Country music superstar Kenny Rogers, who passed away at age 81 in March, sang a song that resonates with millions of men around the world. The song, the title track from his 2006 album “Water and Bridges,” tells the story of a father’s grief following an abortion. Although abortion activists wrongly portray abortion as a “women’s” issue, the reality is that an abortion decision affects every member of a family and community.
Rogers told CNN at the time of the album’s release that the story in the song was “really about choices you make when you’re young that you pay for when you’re old.” Rogers explained about the song, “It starts off with a young couple who have an abortion. And the guy says, ‘If a father could hold his son, I could undo what’s been done, but I guess everyone is living with water and bridges.’”
The song follows a young couple facing an unplanned pregnancy and the couple’s decision to end their baby’s life in an abortion.
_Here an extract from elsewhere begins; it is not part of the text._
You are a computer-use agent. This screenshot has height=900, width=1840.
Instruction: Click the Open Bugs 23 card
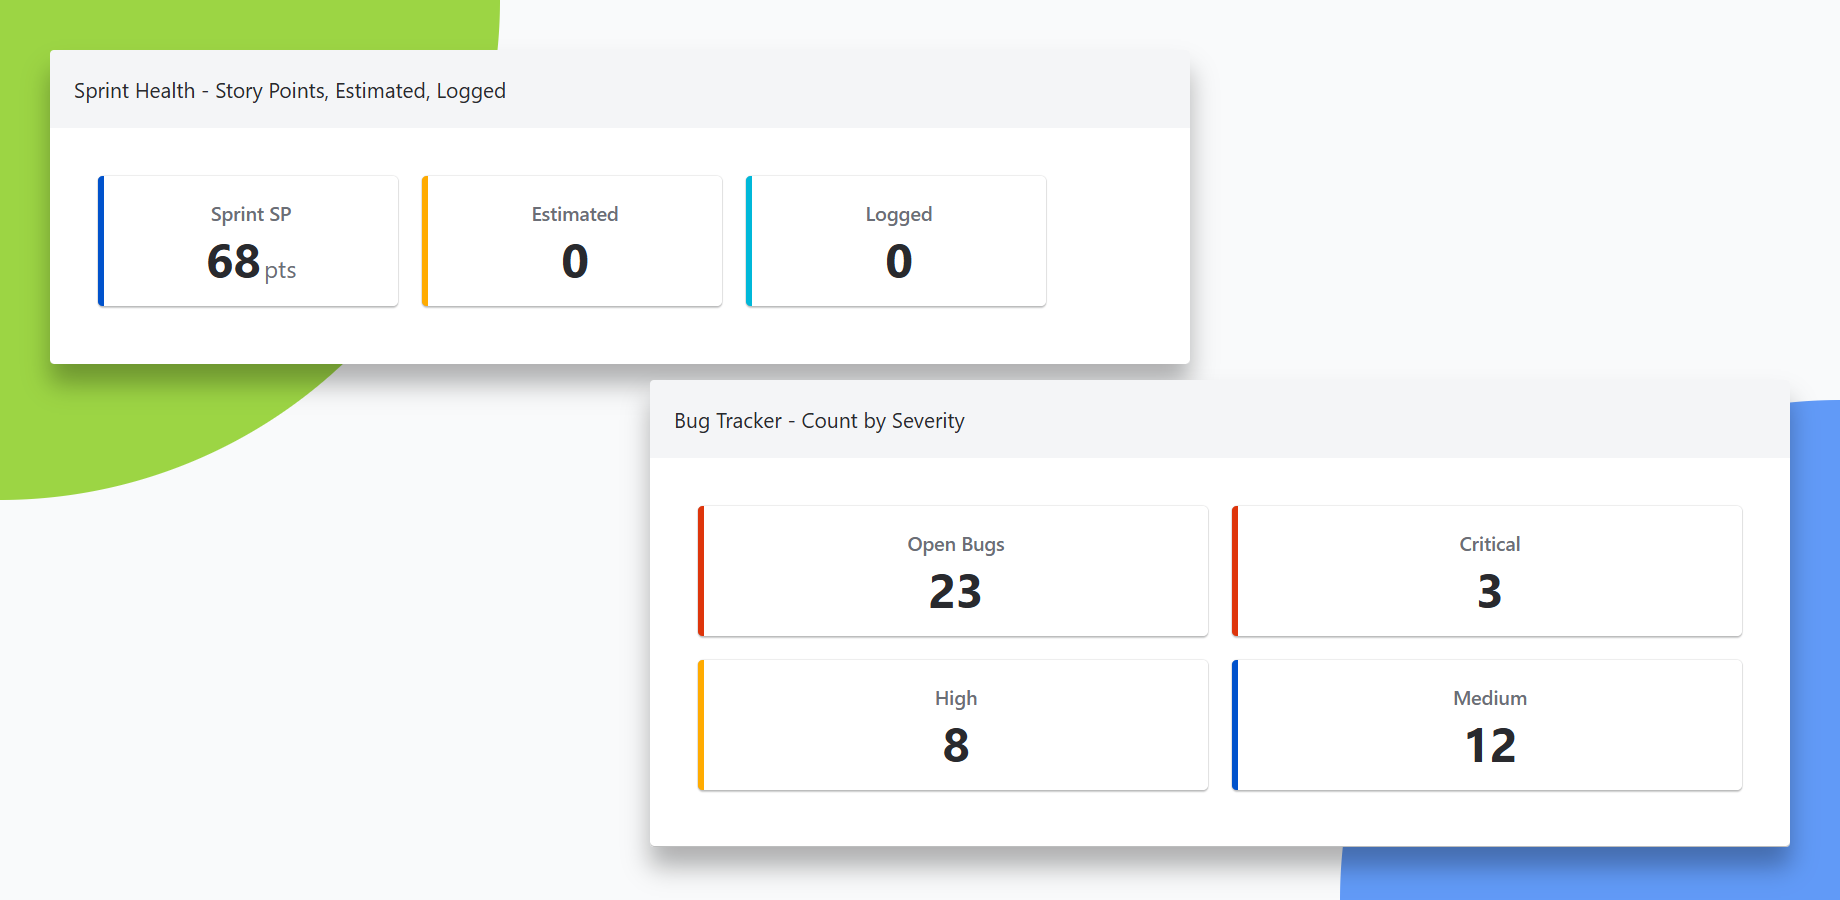click(x=953, y=571)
The song opens, “I was young, so was she / Life didn’t stay a mystery / For very long / We could do no wrong.” The story continues, “When she called, said she was late / So we took a little drive upstate / And took care of that / Yeah, just took care of that.”
The decision of the young couple is portrayed so cavalierly and flippantly, but the father looking back at the decision later in life is filled with regret. Rogers sings, “But now I’m lookin’ back at some of my decisions / Now that it’s much too late to change / How a father could have held his son / If I could undo what’s been done / But I guess everyone is living with water and bridges.”
Although Rogers chose the song because he seemed to feel the message would resonate with listeners, he did not write the lyrics. The song was the work of country music writer Craig Wiseman. Wiseman said of himself, “I’m not a songwriter. I’m just a writer.” He explained, “You observe the stuff everybody observes — what makes people point at the radio and go, ‘Exactly!’ ‘Man, that’s just how it was.”’ The prevalence of abortion since the legalization of elective abortion in our nation and many nations around the world means that, sadly, many fathers can likely relate to the song and the pain expressed by the singer.
Rogers explained why he was drawn to Wiseman’s work, saying, “Music should do one of three things: it should make you laugh, make you cry, or make you think.” There is no doubt that “Water and Bridges” succeeds in making people cry and think about an abortion decision in a way that moves beyond the oversimplification and empty rhetoric of the abortion industry. Although the mainstream media has cooperated with the abortion industry in spreading the lie that abortion is a “woman’s right,” the gruesome reality of abortion is that the violent procedure ends a unique human life and often irrevocably damages the lives of everyone around that child.
Other artists have written and performed songs about abortion regret, many of them deeply and painfully personal, but there are only rare examples of men’s stories of abortion regret. Despite the near total silence in popular culture about a father’s abortion regret, there is evidence that many men feel intense grief and regret in the years and decades following an abortion decision. The pain can be particularly intense because many fathers have no legal recourse to protect their preborn babies if the mother decides to undergo an elective abortion.
Describing his girlfriend’s decision to undergo an abortion, one father said, “I didn’t know how I was going to survive; I wasn’t going to jump off a bridge, but I probably would have drank myself to death.” He added, “I’ve thought about what happened every day for the last 32 years.” Other fathers similarly report that following an abortion decision, even one they proposed, they were left “depressed” and with “deep scars” and “guilt.”
Rogers will be remembered for his decades of country music. He also leaves a legacy in a raw and emotional song expressing what is so often ignored in our culture: a father’s pain following the death of his child in an abortion.